Şu fani dünyada Oğlak'a en iyi gelen şey tırmanmaktır. Oğlak yorulmak nedir bilmeden tırmanır, inat ve hırsla tırmanır. Oğlak tırmandıkça açılır, tırmandıkça rahatlar, tırmandıkça hafifler. Yüksek dağların zirvesi Oğlak'ın doğal mekanıdır.
Oğlak burcu içgüdüsel olarak zor görevlerin insanı olduğuna inanır. Disiplinli ve istikrarlı çalışması, azmi ve sabrı onu en üst görevlere, en kilit noktalara taşır.
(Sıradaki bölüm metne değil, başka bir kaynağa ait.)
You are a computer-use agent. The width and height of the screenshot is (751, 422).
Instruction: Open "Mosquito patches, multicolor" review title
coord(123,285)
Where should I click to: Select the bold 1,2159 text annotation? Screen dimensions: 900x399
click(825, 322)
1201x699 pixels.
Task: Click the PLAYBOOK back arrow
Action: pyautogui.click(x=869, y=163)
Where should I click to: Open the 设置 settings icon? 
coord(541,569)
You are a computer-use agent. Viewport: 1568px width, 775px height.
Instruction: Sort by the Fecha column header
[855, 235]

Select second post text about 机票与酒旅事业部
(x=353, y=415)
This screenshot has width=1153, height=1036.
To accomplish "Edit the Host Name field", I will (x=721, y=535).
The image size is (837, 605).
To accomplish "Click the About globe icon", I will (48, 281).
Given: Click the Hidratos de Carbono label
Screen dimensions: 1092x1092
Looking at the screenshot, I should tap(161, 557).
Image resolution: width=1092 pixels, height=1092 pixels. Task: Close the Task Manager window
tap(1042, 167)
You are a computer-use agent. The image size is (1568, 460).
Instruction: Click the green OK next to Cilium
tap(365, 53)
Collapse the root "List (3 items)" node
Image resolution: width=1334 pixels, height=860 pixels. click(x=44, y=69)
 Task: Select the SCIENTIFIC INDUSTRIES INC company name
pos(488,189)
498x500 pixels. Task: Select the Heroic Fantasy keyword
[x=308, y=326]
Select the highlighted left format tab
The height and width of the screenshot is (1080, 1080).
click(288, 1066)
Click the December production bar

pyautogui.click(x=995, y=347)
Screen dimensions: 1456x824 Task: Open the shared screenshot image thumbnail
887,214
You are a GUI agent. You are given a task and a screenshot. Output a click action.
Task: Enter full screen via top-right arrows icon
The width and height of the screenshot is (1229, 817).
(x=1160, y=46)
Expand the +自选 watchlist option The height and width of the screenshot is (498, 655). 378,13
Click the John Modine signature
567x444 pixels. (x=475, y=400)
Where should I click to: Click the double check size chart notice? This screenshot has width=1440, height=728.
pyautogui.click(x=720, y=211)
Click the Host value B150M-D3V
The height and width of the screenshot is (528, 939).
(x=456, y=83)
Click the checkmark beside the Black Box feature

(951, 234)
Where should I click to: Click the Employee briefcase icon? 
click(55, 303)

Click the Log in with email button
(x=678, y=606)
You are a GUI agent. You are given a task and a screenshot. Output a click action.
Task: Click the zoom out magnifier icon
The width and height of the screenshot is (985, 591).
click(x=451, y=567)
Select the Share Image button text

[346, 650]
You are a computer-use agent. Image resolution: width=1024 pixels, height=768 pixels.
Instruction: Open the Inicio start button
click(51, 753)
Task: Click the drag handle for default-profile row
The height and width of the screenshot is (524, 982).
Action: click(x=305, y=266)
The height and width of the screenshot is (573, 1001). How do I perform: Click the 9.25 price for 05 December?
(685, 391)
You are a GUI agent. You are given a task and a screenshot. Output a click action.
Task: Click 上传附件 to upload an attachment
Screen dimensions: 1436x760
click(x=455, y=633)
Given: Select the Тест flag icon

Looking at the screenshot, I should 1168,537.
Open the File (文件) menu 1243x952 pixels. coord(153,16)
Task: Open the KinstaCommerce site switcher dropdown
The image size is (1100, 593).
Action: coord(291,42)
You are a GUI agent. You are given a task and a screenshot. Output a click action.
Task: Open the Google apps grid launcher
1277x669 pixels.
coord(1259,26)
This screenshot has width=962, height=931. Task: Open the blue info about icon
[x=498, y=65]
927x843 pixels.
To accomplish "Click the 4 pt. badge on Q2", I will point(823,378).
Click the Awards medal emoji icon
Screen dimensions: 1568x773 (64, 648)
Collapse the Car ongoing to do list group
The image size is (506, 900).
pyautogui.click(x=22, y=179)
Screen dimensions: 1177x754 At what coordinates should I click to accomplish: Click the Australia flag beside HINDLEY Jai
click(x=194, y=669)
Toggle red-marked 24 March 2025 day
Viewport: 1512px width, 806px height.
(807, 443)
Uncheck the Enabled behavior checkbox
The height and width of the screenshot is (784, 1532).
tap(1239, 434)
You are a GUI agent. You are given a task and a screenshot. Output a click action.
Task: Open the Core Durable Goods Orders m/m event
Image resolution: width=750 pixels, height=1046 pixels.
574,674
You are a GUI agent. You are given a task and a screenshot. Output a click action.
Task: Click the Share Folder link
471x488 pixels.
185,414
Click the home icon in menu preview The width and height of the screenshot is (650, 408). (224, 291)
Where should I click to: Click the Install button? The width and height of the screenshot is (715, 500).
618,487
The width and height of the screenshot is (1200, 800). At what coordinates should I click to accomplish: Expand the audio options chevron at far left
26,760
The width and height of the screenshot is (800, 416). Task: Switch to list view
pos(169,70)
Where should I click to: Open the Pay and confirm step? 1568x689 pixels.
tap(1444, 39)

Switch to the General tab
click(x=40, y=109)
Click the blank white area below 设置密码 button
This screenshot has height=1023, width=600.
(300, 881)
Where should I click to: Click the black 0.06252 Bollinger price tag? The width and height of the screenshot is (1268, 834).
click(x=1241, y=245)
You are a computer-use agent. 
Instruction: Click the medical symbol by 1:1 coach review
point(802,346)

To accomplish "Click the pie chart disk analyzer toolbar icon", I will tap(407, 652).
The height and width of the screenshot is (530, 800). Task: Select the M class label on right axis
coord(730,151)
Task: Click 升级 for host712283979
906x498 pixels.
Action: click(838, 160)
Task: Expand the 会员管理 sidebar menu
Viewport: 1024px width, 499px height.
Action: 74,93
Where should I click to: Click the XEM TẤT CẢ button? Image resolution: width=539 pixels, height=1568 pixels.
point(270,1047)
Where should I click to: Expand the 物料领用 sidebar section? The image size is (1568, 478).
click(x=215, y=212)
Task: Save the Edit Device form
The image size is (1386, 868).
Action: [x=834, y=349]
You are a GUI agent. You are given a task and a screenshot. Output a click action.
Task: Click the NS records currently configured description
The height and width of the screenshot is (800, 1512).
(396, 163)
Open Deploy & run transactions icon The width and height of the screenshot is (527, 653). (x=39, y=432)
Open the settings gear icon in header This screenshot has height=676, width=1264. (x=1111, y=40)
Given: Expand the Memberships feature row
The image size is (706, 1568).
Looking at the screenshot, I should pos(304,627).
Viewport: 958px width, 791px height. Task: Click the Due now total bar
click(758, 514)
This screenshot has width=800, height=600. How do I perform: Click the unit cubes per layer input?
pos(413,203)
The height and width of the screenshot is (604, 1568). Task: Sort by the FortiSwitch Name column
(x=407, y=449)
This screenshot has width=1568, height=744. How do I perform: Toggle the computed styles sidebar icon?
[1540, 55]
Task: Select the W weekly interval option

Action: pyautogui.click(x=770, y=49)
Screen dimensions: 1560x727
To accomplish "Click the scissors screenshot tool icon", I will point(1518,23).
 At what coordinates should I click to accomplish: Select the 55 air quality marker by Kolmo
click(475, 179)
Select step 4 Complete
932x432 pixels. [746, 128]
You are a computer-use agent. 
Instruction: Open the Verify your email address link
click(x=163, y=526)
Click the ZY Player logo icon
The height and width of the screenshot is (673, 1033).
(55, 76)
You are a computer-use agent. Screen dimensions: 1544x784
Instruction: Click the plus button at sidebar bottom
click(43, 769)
Soğukkanlı yapısı gereği "Ateşten Gömleği" giymeye herkesten fazla taliptir. Yapılan istatistikler devlet başkanı ve bakanların çoğunun Oğlak burcu veya Satürn idaresindeki kişiler olduğunu doğrulamaktadır.
Politika deyince Zodyak'ın meşhur Aslan- Akrep- Oğlak üçlemesi daima iş başındadır. Onlar zirve için kıran kırana mücadele ederken başkalarının kalkıp da böyle ağır görevlere talip olmasına hiç gerek yoktur! Hem Oğlak'ın buzlarının çözülebilmesi için bu ateşten gömleğe herkesten daha çok ihtiyacı vardır...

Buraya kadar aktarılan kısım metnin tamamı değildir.